Thresholds needed to create the extended confusion matrix

Calculate the two thresholds distinguishing certain negatives/positives from uncertain predictions. The thresholds are needed to create the extended confusion matrix and are further used for confidence calculation.

Usage

thresholds(observations, predictions = NULL, type = "mean", range = 0.5)

Arguments

observations: Either an integer or logical vector containing the binary observations where presences are encoded as 1s/TRUEs and absences as 0s/FALSEs.
predictions: A numeric vector containing the predicted probabilities of occurrence typically within the [0, 1] interval. length(predictions) should be equal to length(observations) and the order of the elements should match. predictions is optional: needed and used only if type is 'mean' and ignored otherwise.
type: A character vector of length one containing the value 'mean' (for calculating mean of the predictions within known presences and absences) or 'information' (for calculating thresholds based on relative information gain) . Defaults to 'mean'.
range: A numeric vector of length one containing a value from the ]0, 0.5] interval.

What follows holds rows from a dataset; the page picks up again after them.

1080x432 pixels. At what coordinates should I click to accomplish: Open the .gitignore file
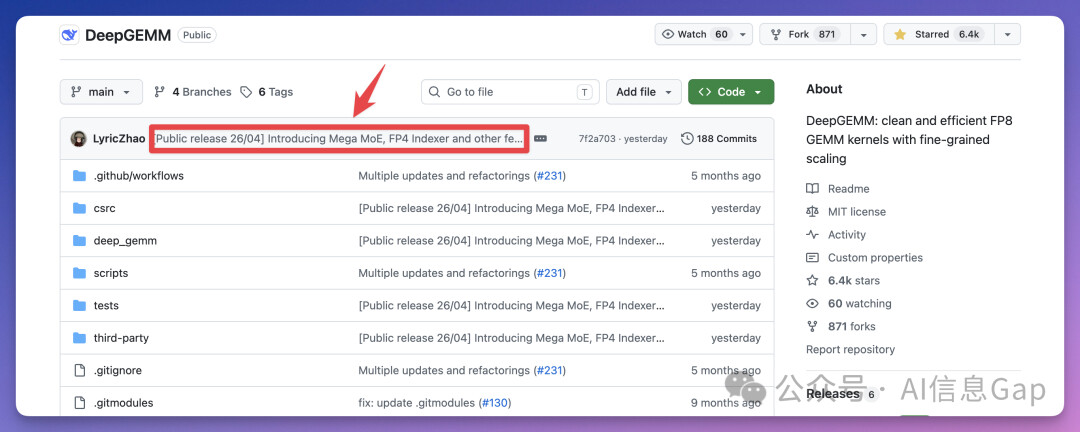pyautogui.click(x=117, y=371)
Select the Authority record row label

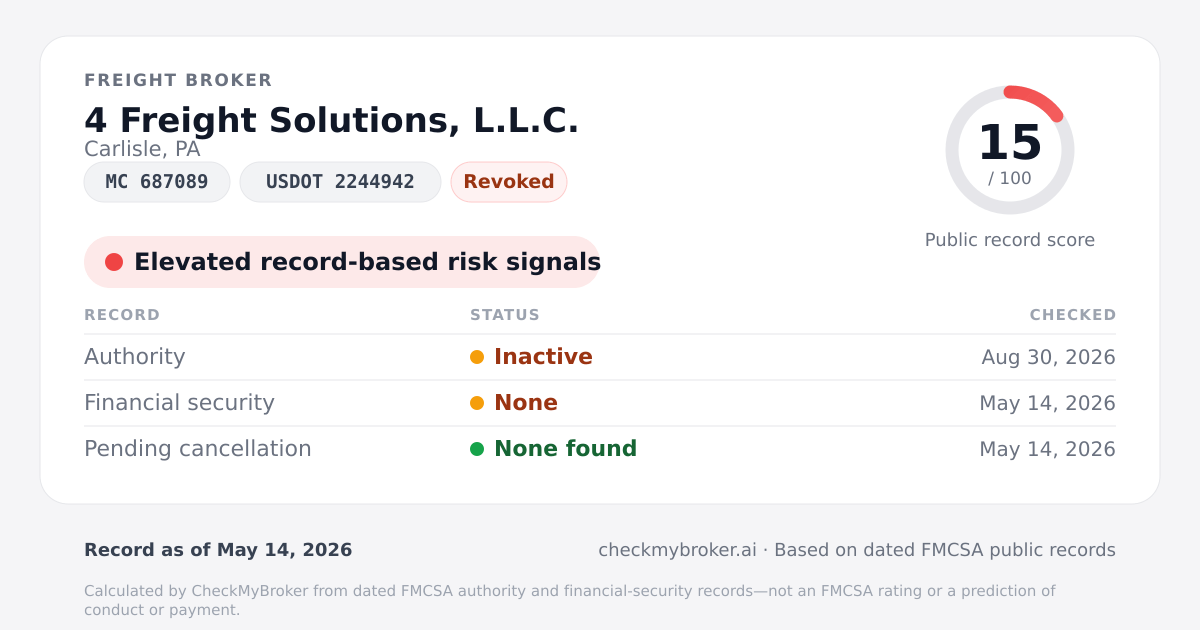[x=135, y=357]
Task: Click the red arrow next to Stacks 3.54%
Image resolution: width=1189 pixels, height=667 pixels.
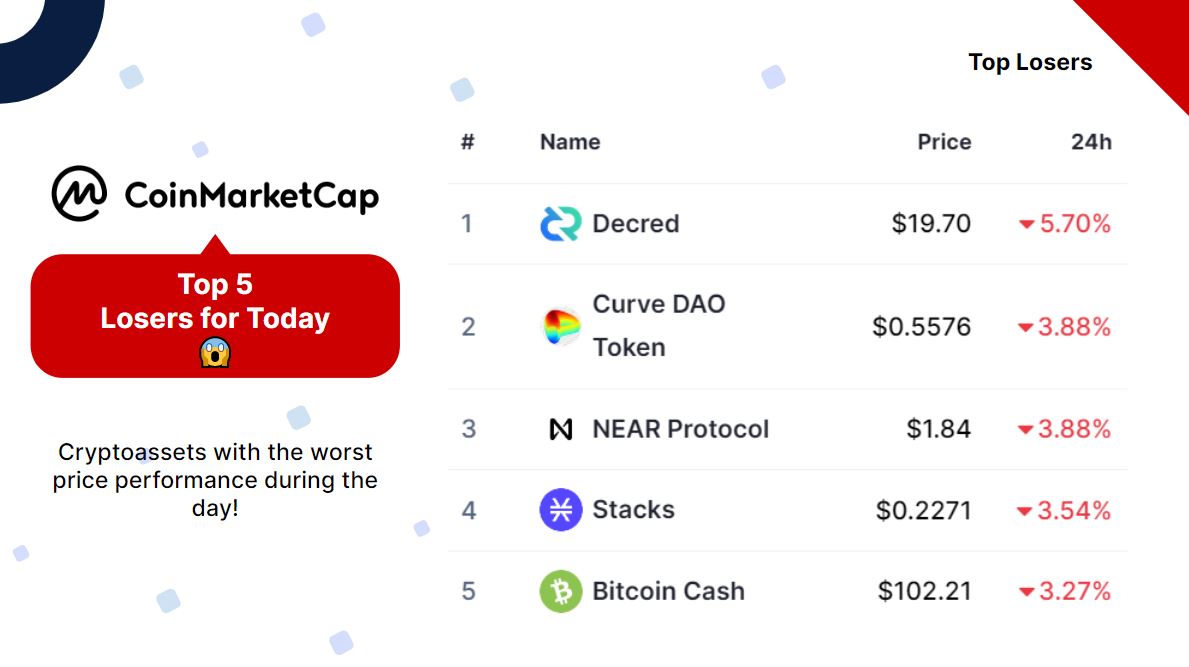Action: (1024, 512)
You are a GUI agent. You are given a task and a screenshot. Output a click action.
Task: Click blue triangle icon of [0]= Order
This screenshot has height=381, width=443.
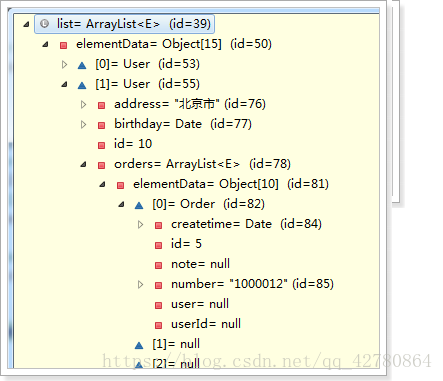point(139,205)
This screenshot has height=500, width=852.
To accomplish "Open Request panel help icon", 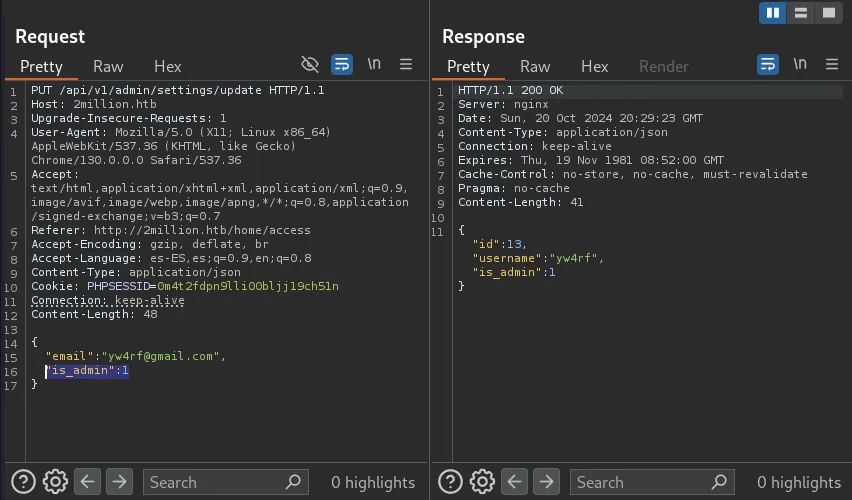I will tap(23, 482).
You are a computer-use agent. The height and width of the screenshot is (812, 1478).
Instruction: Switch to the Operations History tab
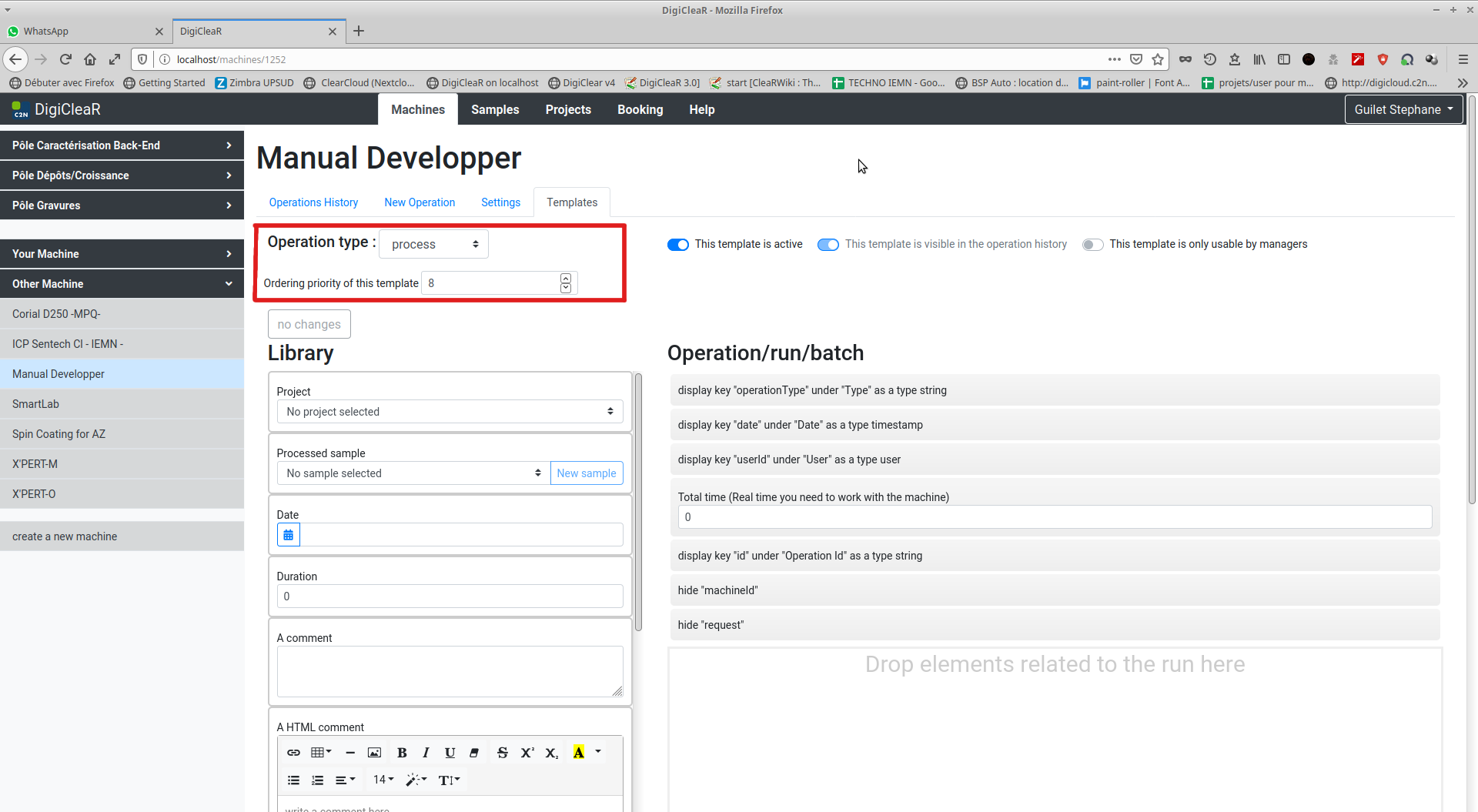(x=313, y=202)
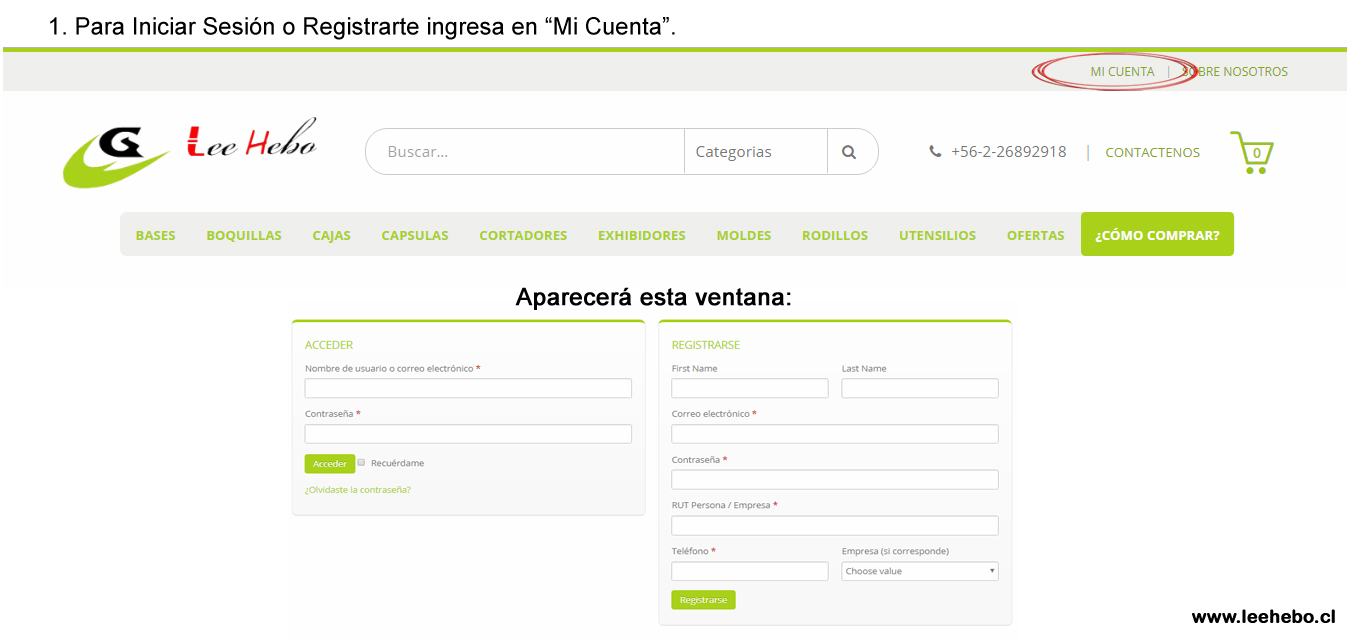Expand the Empresa 'Choose value' selector

tap(919, 571)
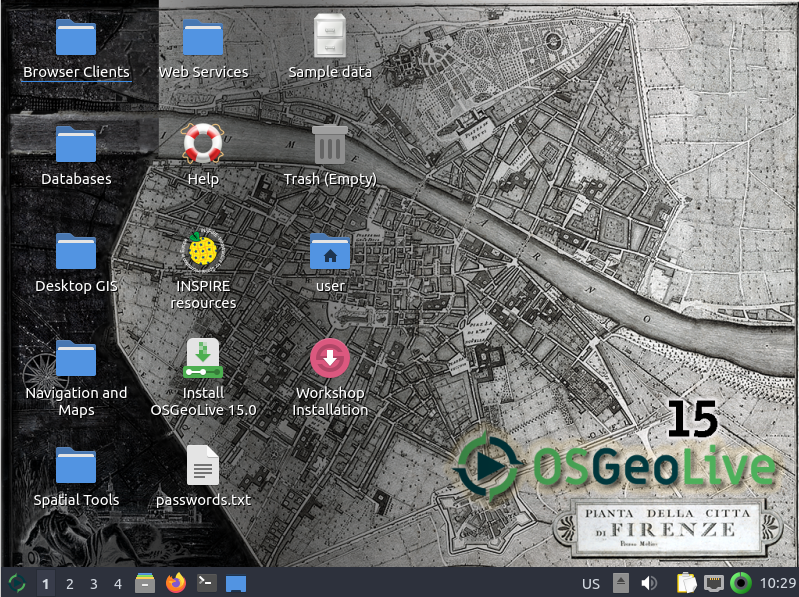Open the Trash (Empty) icon
799x597 pixels.
[330, 145]
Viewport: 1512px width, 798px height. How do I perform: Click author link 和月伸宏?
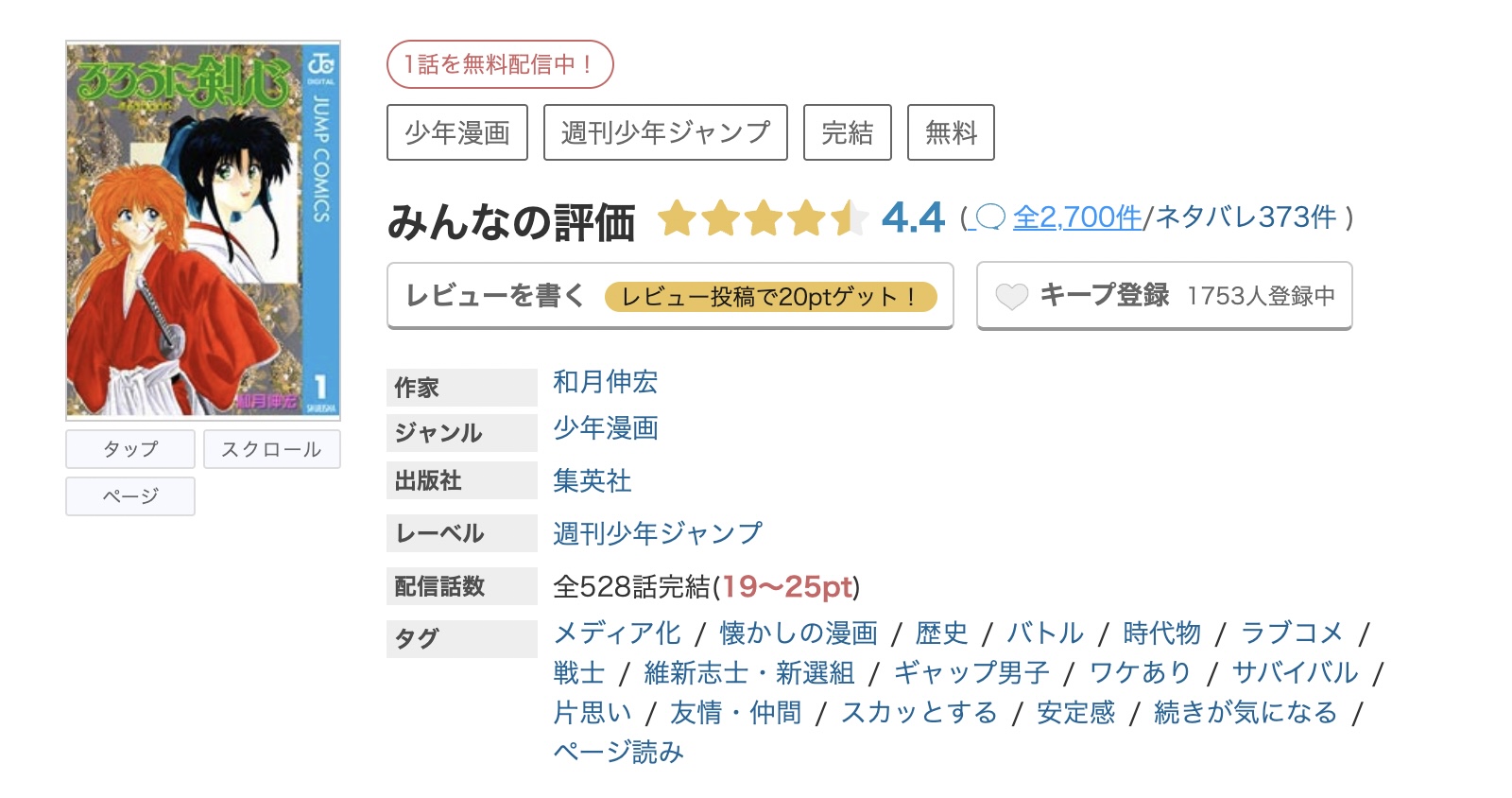(606, 384)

It is the parameter of the information-based method and is used only if type is 'information'. The larger the range is, the more predictions are treated as uncertain. Defaults to 0.5.

Value

A named numeric vector of length 2. The first element ('threshold1') is the mean of probabilities predicted to the absence locations distinguishing certain negatives (certain absences) from uncertain predictions. The second element ('threshold2') is the mean of probabilities predicted to the presence locations distinguishing certain positives (certain presences) from uncertain predictions. For a typical model better than the random guess, the first element is smaller than the second one. The returned value might contain NaN(s) if the number of observed presences and/or absences is 0.

Note

thresholds() should be called using the whole dataset containing both training and evaluation locations.

Examples

set.seed(12345)

# Using logical observations:
observations_1000_logical <- c(rep(x = FALSE, times = 500),
                               rep(x = TRUE, times = 500))
predictions_1000 <- c(runif(n = 500, min = 0, max = 0.7),
                      runif(n = 500, min = 0.3, max = 1))
thresholds(observations = observations_1000_logical,
           predictions = predictions_1000) # 0.370 0.650
#> threshold1 threshold2 
#>  0.3703913  0.6492754 

# Using integer observations:
observations_4000_integer <- c(rep(x = 0L, times = 3000),
                               rep(x = 1L, times = 1000))
predictions_4000 <- c(runif(n = 3000, min = 0, max = 0.8),
                      runif(n = 1000, min = 0.2, max = 0.9))
thresholds(observations = observations_4000_integer,
           predictions = predictions_4000) # 0.399 0.545
#> threshold1 threshold2 
#>  0.3988011  0.5445960 

# Wrong parameterization:
try(thresholds(observations = observations_1000_logical,
               predictions = predictions_4000)) # error
#> Error in thresholds(observations = observations_1000_logical, predictions = predictions_4000) : 
#>   The length of the two parameters ('observations' and 'predictions') should be the same.
set.seed(12345)
observations_4000_numeric <- c(rep(x = 0, times = 3000),
                               rep(x = 1, times = 1000))
predictions_4000_strange <- c(runif(n = 3000, min = -0.3, max = 0.4),
                              runif(n = 1000, min = 0.6, max = 1.5))
try(thresholds(observations = observations_4000_numeric,
               predictions = predictions_4000_strange)) # multiple warnings
#> Warning: I found that parameter 'observations' is not an integer or logical vector. Coercion is done.
#> Warning: Strange predicted values found. Parameter 'predictions' preferably contains numbers falling within the [0,1] interval.
#> threshold1 threshold2 
#> 0.05447816 1.04132376 
mask_of_normal_predictions <- predictions_4000_strange >= 0 & predictions_4000_strange <= 1
thresholds(observations = as.integer(observations_4000_numeric)[mask_of_normal_predictions],
           predictions = predictions_4000_strange[mask_of_normal_predictions]) # OK
#> threshold1 threshold2 
#>  0.2006408  0.7979505